1) Yaradılış, bir sevgi tecellisidir. Allah, sonsuz ve sınırsız sevgi kaynağıdır. Çünkü Allah; Rahman, Rahim ve Vedud’dur. Meveddet’in, Vedad’ın; Rahmet’den özel bir anlamı vardır. Hubb da öyledir. Rahmetin anlamı, başkalarına şefkat, merhamet duymak iken, sevmek daha özel bir anlam taşır.
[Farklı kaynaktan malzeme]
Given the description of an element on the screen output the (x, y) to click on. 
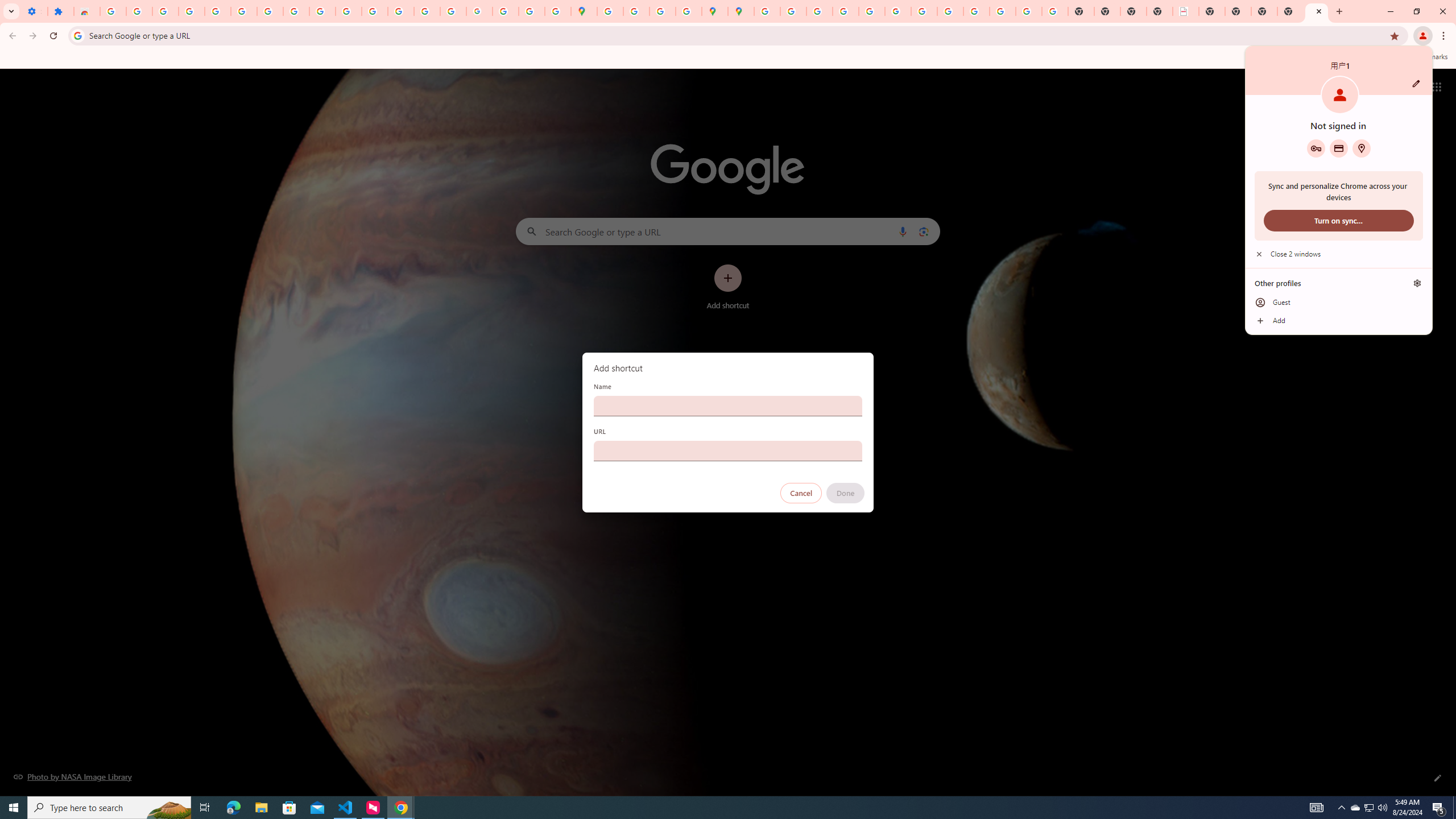
Reviews: Helix Fruit Jump Arcade Game (86, 11)
Learn how to find your photos - Google Photos Help (191, 11)
Customize profile (1415, 83)
Cancel (801, 493)
Notification Chevron (1341, 807)
Sign in - Google Accounts (766, 11)
Manage profiles (1417, 283)
Guest (1338, 302)
Given the description of an element on the screen output the (x, y) to click on. 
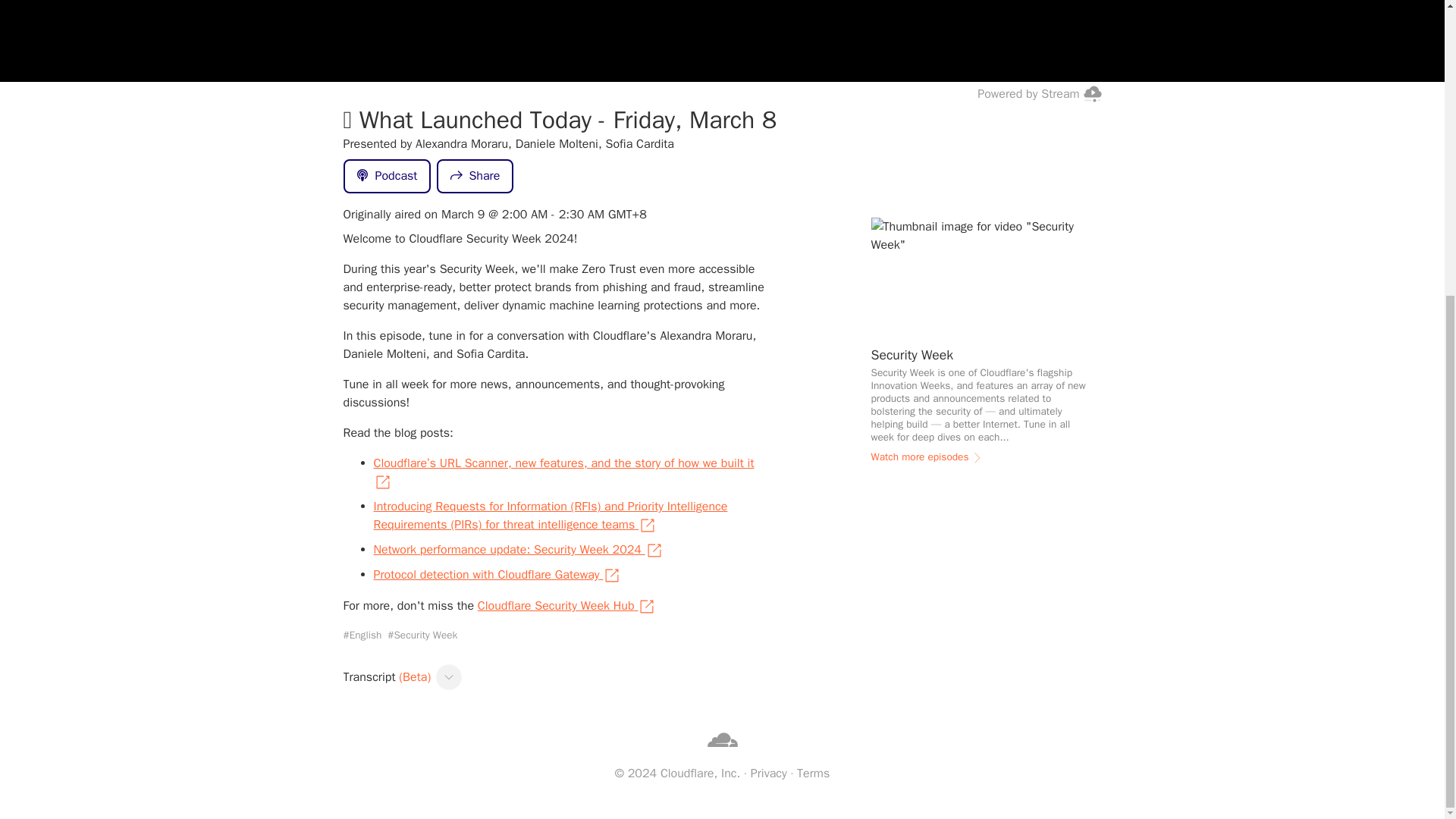
Cloudflare Security Week Hub (566, 605)
Powered by Stream (1038, 92)
Podcast (386, 176)
Terms (812, 773)
Privacy (769, 773)
Protocol detection with Cloudflare Gateway (496, 574)
Network performance update: Security Week 2024 (517, 549)
Share (474, 176)
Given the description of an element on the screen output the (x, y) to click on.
2) Sevgi, yöneleceği bir sevgili arar. Allah’tan başka bir ikinci Vacibu’l-Vücud, mutlak varlık, bir ilâh -hâşâ- olmadığı için, Allah yüce ve tek yaratıcı, sevgi nuru’nun yüce mazharı, İsm-i A’zam’ının mazharı olarak, İnsan-ı Kâmil ve Vârisi Âdem olarak Resul-i Ekrem’i (s.a.a) yaratmıştır.

Bu sebeple Kur’ân-ı Kerim’de, Resul-i Ekrem’in (s.a.a) ulu bir yaratılış üzerinde olduğu beyan buyurulur. (Kalem, 68/4)

3) İblis, Âdem yaratılıp risalet verilmeden önce Allah’ın ona verdiği bazı maddi üstünlükleri, yaradılışından gelen özellikleri, Vâris-i Âdem olan İnsan-ı Kâmil’e, Nur-i Muhammedî’ye üstünlük belirtisi sayarak yanılmış, Resul-i Ekrem’in (s.a.a) Seyyid-i Kâinat ve Eşref-i Mahlûkat oluşunu kıskanarak “hased”‌i dolayısı ile yoldan çıkmış; Allah’ın sevgisinden mahrum kalınca da, “hased”‌ini insana düşmanlığa dönüştürmüş, insanları ayartma mehli istemiştir.

4) Allah, “insan”‌ın “nefs”‌ine, sevgi ile Allah’a yönelme özlemini “Elestu bi Rabbikum?”‌ ahdi ile, Âdem sonrası insan nesli için koymuştur. (A’râf, 7/172). Nefs’e (Ego), “Fücur’unu, sevgi yolundan sapmasının ne demek olduğunu ve takvasını, ilâhî sevgi yolunda ilerlemesinin ne demek olduğunu ilham etmiştir.”‌ (Şems, 91/7–8)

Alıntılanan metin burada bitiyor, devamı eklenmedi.